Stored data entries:

• • •

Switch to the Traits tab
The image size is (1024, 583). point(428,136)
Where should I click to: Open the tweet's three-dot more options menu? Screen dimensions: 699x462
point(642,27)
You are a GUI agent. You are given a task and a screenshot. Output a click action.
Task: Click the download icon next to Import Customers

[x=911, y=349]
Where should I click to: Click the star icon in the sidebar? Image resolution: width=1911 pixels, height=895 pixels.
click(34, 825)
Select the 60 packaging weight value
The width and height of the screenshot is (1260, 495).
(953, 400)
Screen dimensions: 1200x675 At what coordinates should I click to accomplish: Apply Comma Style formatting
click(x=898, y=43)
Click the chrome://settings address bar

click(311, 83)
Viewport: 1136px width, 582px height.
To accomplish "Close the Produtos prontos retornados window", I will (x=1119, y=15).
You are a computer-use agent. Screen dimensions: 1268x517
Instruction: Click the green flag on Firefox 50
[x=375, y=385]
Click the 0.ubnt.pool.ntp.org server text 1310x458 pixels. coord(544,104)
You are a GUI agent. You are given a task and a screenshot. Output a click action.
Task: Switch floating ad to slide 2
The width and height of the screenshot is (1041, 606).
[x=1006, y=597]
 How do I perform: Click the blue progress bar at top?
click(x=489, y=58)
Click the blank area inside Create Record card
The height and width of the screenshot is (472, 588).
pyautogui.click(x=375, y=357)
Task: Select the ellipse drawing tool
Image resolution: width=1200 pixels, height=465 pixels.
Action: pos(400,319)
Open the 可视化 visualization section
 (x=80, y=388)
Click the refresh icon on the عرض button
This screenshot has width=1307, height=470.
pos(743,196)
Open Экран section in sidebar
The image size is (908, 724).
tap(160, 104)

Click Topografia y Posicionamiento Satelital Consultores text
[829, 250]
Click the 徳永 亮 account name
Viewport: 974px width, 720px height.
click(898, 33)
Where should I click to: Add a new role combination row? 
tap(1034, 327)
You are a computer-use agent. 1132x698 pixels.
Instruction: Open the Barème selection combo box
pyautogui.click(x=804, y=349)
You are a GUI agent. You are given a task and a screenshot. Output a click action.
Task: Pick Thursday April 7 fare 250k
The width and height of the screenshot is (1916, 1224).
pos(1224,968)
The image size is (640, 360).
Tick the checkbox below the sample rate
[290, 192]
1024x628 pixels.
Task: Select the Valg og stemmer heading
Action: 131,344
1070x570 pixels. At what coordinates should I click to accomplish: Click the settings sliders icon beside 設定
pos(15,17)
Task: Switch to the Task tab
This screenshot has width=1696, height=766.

• • •

▶ Aim of the task
Your response should be each line that includes the word "computer", copied from the records.

▶ Reply
You are a computer-use agent. Screen dimensions: 1268x517
You are a computer-use agent. 1132x698 pixels.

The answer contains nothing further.